SEQUENCING THE TRANSCRIPTOME IN TOTO

Since the sequencing of the mouse and human genomes, there has been a concerted effort to define their complete transcriptional output. EST, full length cDNA sequencing, and transcriptome annotation efforts by FANTOM, ENCODE and other consortia surveyed mammalian expression space, revealing that loci on average generate 6-10 transcripts. Alternative promoters, splicing and 3'UTRs are commonplace.

While these data have provided an excellent atlas of what can be generated from mammalian genomes, we have not had, until recently, the right genomic tools to place this transcriptional complexity into a biological context. Array based profiling has been an excellent tool for assessing overall gene activity, but lacks the sensitivity and resolution required to study complete transcriptome content.

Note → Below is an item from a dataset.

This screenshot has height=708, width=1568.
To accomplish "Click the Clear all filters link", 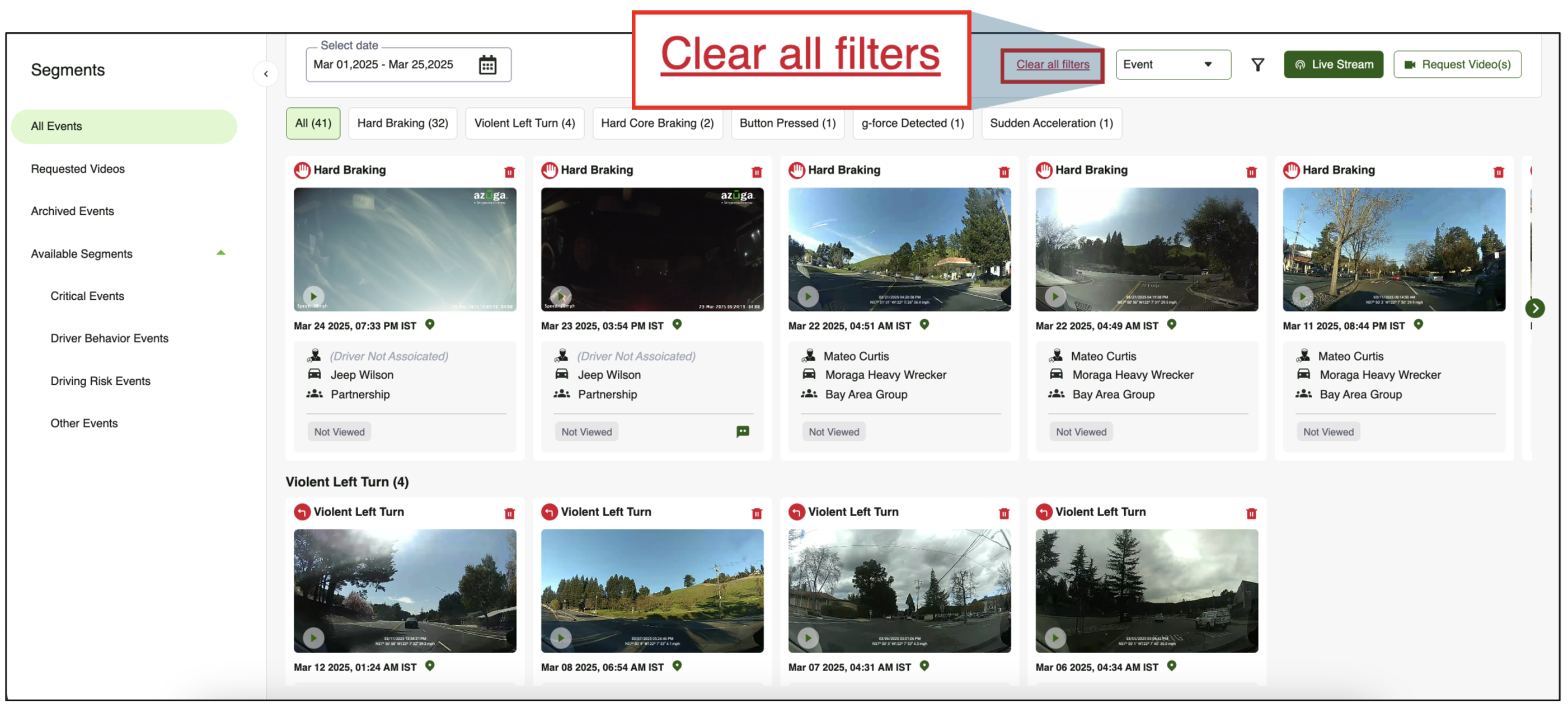I will 1052,64.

RNA sequencing (RNAseq) has recently been demonstrated in several eukaryotic species and is redefining our understanding of mRNA transcriptome content and mRNA dynamics, all at a single nucleotide resolution. We have developed methods for performing multi-gigabase shotgun sequencing of human and mouse transcriptomes and have developed approaches to assess locus activity and demonstrated its improved sensitivity relative to the current "gold standard" array platforms. We also use RN Aseq to assess the expression levels of variant transcripts via diagnostic sequences. Thirdly, we are able to perform genome-wide transcriptome discovery. Finally we have also established approaches to identify alternations to the reference sequence content, allowing us to search for expressed polymorphisms, mutations or events such as RNA editing.

These data are combined with RNAseq surveys of other fractions of the transcriptome (i.e. small RNA and polysome-associated RNAs) to gain a fuller picture of coding and functional RNA content. This is being used to define, at unprecedented resolution, the transcriptional networks driving specific biological states.